Joe Eszterhas wrote the screenplay with Jane Fonda in mind to play the female lead. Eszterhas and producer Irwin Winkler wanted to cast Fonda, but Costa-Gavras thought that she was too old for the part, and cast Jessica Lange instead. Fonda was paid $1.25 million in compensation for losing the part.
After the movie was released, screenwriter Joe Eszterhas' own father, Istvan Eszterhas, was accused of war crimes in Hungary for printing anti-Semitic editorials, and even organizing a book burning. When Istvan admitted the charges were accurate, Joe responded by publicly condemning his father, and disowning him as a parent, later writing that he never reconciled with Istvan, and refused to let him see his grandchildren right up to the point where Istvan died of natural causes.
Kirk Douglas and Walter Matthau wanted to play the father (Michael Laszlo), and were in contact with director Costa-Gavras.

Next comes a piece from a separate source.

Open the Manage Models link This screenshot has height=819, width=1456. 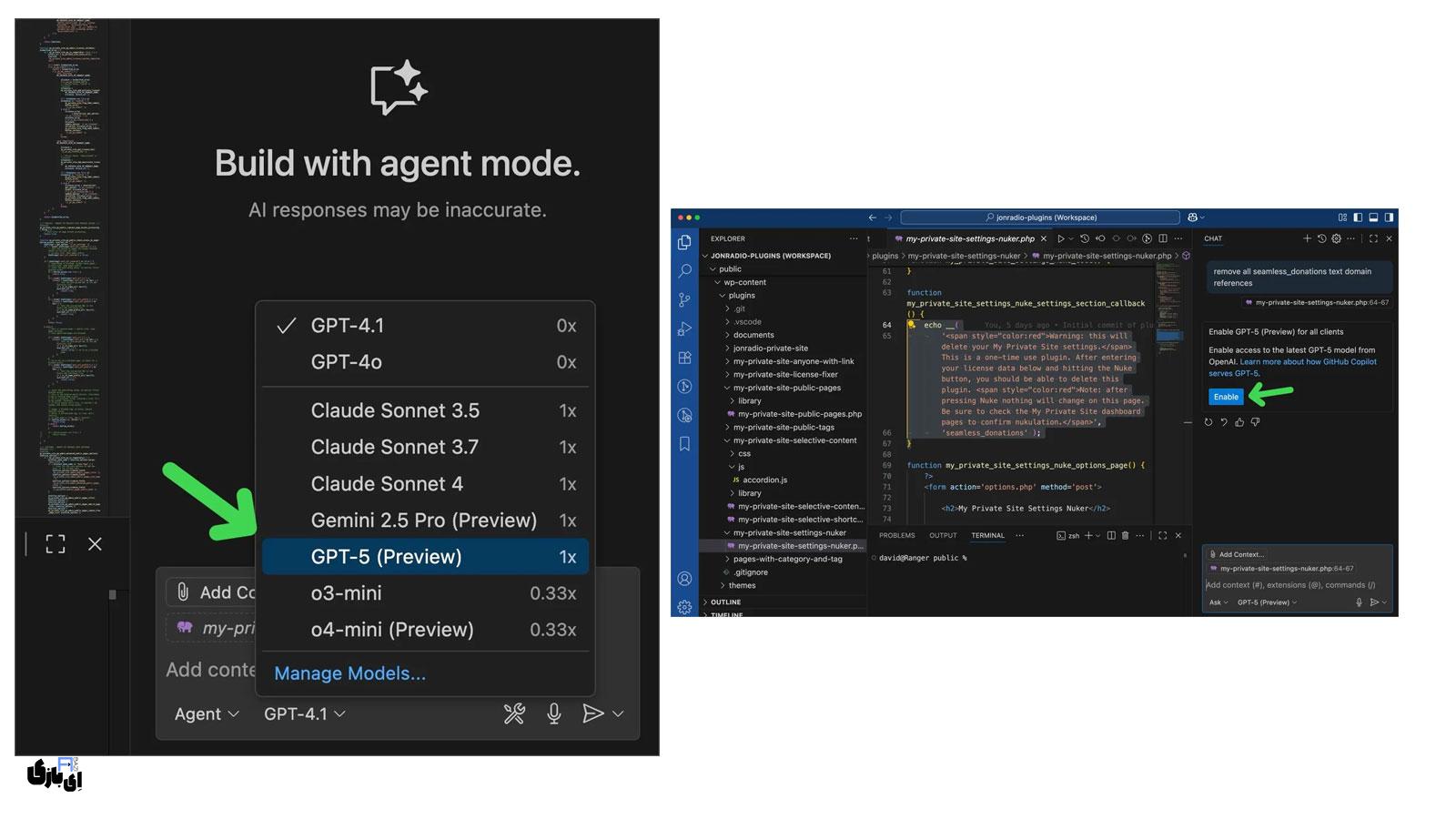point(349,673)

Costa-Gavras also considered Marlon Brando for the part. Instead, he picked Armin Mueller-Stahl, who a couple of years earlier had said he would love to work with him after seeing his movie, Missing - Scomparso (1982), at the theater.
Costa-Gavras came up with the film's title. Joe Eszterhas' original screenplay was entitled "Sins of the Fathers".
The Hungarian social club dance party that opens the film and the restaurant scene between Ann Talbot and Jack Burke, although set in Chicago, were both filmed in Budapest.